* **Page excerpt**
⟨
John S. Dickerson, an evangelical pastor and author of the forthcoming The Great Evangelical Recession, wrote in the New York Times this weekend about the decline of evangelicalism in America. He details the waning influence of evangelical churches and notes stereotypes of evangelicals, writing that “evangelicals are increasingly typecast as angry and repressed bigots.”
Hemant Mehta weighed in on the decline, writing:
Dickerson (at least in this article) entirely ignores the fact that people are pushing back against evangelical Christianity because we’ve found a better alternative: Reality.
Of course, reality is never quite so self serving as it might seem, and the statistics are much less flattering. Most of the “nones” celebrated in recent polls are actually religious–68 percent of them say they believe in God or a “universal spirit.” The number of creationists in America has remained basically constant over the last twenty years, and the only denomination to see a noticeable dip over the last five years is protestant evangelicalism. Religious numbers are dropping, but it doesn’t seem to be for the reason many atheists would like to think—rather, as Dickerson and David Niose in the fantastic Nonbeliever Nation suggest, the mixing of religion and politics is what’s driving most of the exodus from the church.
Dickerson doesn’t think that evangelicals can reclaim their influence from when they won George Bush the 2004 election, and I find this as welcome news. The mix of far-right politics and religion was a particularly toxic one, and I’m happy to see it on the way out. Dickerson doesn’t seem interested in bringing it back, though. Rather, he wants to update modern evangelical Christianity. He writes:
For me, the deterioration and disarray of the movement is a source of hope: hope that churches will stop angling for human power and start proclaiming the power of Christ.
⟩
* **Entries provided**
⟨
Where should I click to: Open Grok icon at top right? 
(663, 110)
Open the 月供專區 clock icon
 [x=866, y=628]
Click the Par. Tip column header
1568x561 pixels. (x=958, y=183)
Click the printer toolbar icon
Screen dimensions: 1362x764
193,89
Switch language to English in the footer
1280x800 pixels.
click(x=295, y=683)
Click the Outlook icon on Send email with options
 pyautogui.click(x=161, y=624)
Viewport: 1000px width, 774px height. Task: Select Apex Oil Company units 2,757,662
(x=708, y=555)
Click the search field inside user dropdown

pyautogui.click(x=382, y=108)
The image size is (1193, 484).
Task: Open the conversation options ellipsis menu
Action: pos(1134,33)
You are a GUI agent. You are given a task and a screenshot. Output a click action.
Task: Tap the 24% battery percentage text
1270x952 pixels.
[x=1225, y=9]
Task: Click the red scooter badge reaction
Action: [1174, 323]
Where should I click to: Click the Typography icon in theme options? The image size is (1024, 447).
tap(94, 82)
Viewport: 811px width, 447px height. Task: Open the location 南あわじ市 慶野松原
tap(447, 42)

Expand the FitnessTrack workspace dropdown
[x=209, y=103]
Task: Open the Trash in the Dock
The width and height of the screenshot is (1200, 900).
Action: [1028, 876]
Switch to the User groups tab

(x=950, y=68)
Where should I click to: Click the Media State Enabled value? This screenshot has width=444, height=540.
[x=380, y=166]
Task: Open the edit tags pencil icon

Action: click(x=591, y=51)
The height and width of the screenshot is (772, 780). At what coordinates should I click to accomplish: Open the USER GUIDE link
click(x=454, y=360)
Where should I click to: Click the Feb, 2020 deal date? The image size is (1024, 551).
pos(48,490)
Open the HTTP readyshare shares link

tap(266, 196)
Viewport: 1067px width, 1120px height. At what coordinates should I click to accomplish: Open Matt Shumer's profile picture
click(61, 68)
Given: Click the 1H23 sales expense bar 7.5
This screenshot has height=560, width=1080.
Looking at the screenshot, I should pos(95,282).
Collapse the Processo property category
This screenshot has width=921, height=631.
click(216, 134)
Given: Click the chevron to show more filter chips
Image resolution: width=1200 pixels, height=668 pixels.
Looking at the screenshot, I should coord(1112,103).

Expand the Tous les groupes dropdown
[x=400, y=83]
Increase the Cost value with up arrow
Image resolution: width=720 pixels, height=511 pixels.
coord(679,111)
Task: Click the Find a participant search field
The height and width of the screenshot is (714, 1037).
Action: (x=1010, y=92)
⟩
* **Exercise 1**
Answer the following questions from the commentary on evangelical decline:
(a) What is the title of Dickerson's forthcoming book?
(b) What percentage of the "nones" say they believe in God or a "universal spirit"?
(c) In which year's election does the commentary say evangelicals won George Bush the presidency?
* **Exercise 2**
Carry the commentary on evangelical decline forward from its final sentence.

* **Written answer 1**
(a) The Great Evangelical Recession
(b) 68 percent
(c) 2004

* **Written answer 2**
This actually doesn’t sound so bad to me, particularly since Dickerson calls for evangelicals to “refashion themselves into a more sensitive, spiritual and humble movement.” So if I may be so self-indulgent as to offer some unsolicited suggestions for the forward-thinking evangelical Christian, I’d like to make a few changes both that I’d like to see and that would help shape the church in a direction I think that Dickerson would want.
1. Support marriage equality
Seriously, this one’s pretty important. We live in a secular democracy, and one group shouldn’t be able to force their conception of marriage on everyone else. This doesn’t need to conflict with religious liberty at all—churches who object shouldn’t be forced to carry them out, and evangelicals don’t necessarily need to update their theology.
Sin shouldn’t translate into secular institutions, though. I’m sure there are many Catholics who think that divorce and remarriage are sinful, but it would be absurd for them to turn that belief into law in a secular state.
2. Focus more effort on humanitarian causes.
Christians already tend to be pretty good about this—they’re more civically engaged and donate more money and time than atheists to religious and secular causes, alike—but there’s definitely room for improvement. Particularly with megachurches and heavy political involvement, it’s hard not to see a lot of modern evangelical Christianity as “angling for human power,” as Dickerson puts it.
Fighting gay marriage rather than poverty, just like institutional focus on condoms rather than AIDS in the Catholic Church, reads hypocritically and likely disillusions many young evangelicals.
3. Embrace science.
Science obviously doesn’t have all of the answers, but the conspiracy-like thinking that surrounds modern evangelical science denialism on both theologically relevant—like evolution—and irrelevant—like, bizarrely enough, global warming—is both frustrating and off-putting. I know a lot more atheists would be happier with evangelicals if they left intelligent design creationism out of classrooms, and I’m sure it’d spare some young evangelicals the embarrassment of being associated with people who think the earth is 6,000 years old.
And if any evangelicals have a hard time reconciling their faith with evolution, I’m sure they could look to the Catholic church for guidance. They’ve been accepting modern science for a while, now.
So those are my immediate suggestions: be more mindful of the secular state, focus more on charity, and embrace modern scientific findings. Anything I might have missed?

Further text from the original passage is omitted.